TASK REQUIREMENTS: Reproduce word for word the lines that begin with the one containing "Toggle the Edit Plot arrow tool" and end with the one containing "Looking at the screenshot, I should tap(973, 188).", including both of those lines.

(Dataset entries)
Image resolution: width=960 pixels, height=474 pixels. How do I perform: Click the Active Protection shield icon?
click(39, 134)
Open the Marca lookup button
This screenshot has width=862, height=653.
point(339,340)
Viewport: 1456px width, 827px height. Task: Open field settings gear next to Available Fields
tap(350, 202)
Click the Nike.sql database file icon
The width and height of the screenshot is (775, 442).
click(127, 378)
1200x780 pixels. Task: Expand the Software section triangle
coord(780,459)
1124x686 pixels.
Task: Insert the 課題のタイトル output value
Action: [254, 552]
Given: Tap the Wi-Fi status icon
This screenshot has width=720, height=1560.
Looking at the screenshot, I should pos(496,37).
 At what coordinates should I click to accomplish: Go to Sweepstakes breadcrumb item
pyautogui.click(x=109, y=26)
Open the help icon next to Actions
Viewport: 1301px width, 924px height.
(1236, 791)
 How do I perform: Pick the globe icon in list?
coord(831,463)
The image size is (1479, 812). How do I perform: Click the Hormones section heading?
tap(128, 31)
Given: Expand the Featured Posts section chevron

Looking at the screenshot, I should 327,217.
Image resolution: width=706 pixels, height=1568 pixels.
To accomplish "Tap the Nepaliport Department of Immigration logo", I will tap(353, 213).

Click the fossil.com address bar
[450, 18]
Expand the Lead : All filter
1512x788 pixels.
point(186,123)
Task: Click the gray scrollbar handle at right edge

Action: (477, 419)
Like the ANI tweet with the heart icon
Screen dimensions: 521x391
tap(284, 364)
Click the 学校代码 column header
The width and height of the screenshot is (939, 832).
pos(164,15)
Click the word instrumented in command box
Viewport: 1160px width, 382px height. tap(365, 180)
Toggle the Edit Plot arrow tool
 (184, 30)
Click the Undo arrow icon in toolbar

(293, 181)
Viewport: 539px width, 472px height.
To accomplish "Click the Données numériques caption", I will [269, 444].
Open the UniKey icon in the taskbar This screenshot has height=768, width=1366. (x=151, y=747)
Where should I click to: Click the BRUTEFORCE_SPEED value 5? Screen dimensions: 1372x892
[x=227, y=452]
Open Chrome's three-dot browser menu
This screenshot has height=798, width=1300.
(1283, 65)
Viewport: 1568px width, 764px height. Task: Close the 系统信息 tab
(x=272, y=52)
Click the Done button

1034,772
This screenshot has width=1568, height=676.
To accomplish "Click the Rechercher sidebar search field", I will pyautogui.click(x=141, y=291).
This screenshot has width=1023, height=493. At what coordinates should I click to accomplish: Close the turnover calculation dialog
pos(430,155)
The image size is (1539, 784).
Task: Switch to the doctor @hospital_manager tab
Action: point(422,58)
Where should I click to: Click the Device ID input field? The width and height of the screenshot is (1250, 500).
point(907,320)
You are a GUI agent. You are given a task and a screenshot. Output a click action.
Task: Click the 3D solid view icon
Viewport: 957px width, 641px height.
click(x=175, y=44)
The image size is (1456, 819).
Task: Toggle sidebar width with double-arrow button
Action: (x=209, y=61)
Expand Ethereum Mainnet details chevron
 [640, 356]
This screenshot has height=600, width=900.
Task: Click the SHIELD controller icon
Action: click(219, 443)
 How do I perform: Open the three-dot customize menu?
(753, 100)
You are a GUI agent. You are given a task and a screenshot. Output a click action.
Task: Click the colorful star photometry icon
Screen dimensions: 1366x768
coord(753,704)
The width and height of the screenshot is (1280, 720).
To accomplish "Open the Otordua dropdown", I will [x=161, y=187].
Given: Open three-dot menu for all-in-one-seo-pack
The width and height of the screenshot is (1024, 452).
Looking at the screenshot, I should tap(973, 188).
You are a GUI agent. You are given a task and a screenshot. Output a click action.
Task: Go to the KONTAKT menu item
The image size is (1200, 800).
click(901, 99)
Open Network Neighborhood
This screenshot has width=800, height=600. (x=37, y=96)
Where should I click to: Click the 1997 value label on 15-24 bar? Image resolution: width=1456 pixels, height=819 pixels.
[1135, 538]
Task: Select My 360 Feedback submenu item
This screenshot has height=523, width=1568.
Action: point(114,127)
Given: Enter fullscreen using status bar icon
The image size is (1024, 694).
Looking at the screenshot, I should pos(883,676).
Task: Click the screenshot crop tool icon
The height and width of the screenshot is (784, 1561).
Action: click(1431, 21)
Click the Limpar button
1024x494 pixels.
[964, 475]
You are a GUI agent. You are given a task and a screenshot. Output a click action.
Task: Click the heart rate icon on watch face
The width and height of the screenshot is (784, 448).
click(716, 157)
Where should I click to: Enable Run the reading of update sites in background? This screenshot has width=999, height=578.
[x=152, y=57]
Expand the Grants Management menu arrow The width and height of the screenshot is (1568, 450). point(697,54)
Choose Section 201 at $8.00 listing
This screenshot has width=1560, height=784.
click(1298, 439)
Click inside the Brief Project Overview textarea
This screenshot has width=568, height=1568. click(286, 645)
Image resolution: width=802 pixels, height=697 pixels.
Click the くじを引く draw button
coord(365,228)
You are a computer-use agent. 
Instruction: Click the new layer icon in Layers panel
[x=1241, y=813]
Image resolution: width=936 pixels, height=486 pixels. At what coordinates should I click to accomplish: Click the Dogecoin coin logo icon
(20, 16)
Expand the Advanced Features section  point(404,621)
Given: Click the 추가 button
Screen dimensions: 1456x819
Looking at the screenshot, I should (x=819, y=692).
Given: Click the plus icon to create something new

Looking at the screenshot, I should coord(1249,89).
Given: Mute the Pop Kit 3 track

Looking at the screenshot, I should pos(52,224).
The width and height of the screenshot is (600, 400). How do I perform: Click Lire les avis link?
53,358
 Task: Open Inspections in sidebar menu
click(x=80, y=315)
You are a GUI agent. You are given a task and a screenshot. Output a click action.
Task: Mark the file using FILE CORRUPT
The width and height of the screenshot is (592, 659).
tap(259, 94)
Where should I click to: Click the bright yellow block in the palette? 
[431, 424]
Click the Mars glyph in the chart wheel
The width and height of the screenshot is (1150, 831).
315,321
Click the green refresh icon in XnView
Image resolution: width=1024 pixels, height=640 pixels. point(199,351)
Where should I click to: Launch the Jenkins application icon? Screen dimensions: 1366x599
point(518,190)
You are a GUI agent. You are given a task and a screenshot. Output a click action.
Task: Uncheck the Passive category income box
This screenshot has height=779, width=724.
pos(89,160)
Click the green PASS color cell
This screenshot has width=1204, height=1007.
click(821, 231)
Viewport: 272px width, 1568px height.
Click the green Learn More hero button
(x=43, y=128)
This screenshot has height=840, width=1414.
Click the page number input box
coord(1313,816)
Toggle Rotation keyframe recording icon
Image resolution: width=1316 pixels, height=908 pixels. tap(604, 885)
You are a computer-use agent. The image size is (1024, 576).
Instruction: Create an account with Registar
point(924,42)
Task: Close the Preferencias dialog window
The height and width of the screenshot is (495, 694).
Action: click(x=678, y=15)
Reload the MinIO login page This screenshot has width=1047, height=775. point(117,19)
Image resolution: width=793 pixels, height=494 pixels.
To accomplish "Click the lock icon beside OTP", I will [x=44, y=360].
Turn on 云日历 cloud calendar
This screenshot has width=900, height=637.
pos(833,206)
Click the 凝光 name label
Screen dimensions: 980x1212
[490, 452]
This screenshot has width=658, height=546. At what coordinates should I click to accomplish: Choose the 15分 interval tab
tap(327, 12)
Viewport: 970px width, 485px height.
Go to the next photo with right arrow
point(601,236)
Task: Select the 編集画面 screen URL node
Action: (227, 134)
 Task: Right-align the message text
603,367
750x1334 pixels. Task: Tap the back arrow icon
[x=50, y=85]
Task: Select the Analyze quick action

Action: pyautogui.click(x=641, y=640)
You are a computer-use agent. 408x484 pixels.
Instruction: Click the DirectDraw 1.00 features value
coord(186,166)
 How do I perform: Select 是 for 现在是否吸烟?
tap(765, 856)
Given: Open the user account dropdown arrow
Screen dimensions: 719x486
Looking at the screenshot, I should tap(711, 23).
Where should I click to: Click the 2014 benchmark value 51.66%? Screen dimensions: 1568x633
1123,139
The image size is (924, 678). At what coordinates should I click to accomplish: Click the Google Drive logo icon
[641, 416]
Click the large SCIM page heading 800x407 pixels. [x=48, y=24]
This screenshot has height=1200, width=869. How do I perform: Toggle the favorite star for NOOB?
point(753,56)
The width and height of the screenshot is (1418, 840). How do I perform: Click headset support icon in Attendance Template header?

CORRECT RESPONSE:
Toggle the Edit Plot arrow tool
 (184, 30)
Click the Undo arrow icon in toolbar

(293, 181)
Viewport: 539px width, 472px height.
To accomplish "Click the Données numériques caption", I will [269, 444].
Open the UniKey icon in the taskbar This screenshot has height=768, width=1366. (x=151, y=747)
Where should I click to: Click the BRUTEFORCE_SPEED value 5? Screen dimensions: 1372x892
[x=227, y=452]
Open Chrome's three-dot browser menu
This screenshot has height=798, width=1300.
(1283, 65)
Viewport: 1568px width, 764px height. Task: Close the 系统信息 tab
(x=272, y=52)
Click the Done button

1034,772
This screenshot has width=1568, height=676.
To accomplish "Click the Rechercher sidebar search field", I will pyautogui.click(x=141, y=291).
This screenshot has width=1023, height=493. At what coordinates should I click to accomplish: Close the turnover calculation dialog
pos(430,155)
The image size is (1539, 784).
Task: Switch to the doctor @hospital_manager tab
Action: point(422,58)
Where should I click to: Click the Device ID input field? The width and height of the screenshot is (1250, 500).
point(907,320)
You are a GUI agent. You are given a task and a screenshot. Output a click action.
Task: Click the 3D solid view icon
Viewport: 957px width, 641px height.
click(x=175, y=44)
The image size is (1456, 819).
Task: Toggle sidebar width with double-arrow button
Action: (x=209, y=61)
Expand Ethereum Mainnet details chevron
 [640, 356]
This screenshot has height=600, width=900.
Task: Click the SHIELD controller icon
Action: click(219, 443)
 How do I perform: Open the three-dot customize menu?
(753, 100)
You are a GUI agent. You are given a task and a screenshot. Output a click action.
Task: Click the colorful star photometry icon
Screen dimensions: 1366x768
coord(753,704)
The width and height of the screenshot is (1280, 720).
To accomplish "Open the Otordua dropdown", I will [x=161, y=187].
Given: Open three-dot menu for all-in-one-seo-pack
The width and height of the screenshot is (1024, 452).
Looking at the screenshot, I should tap(973, 188).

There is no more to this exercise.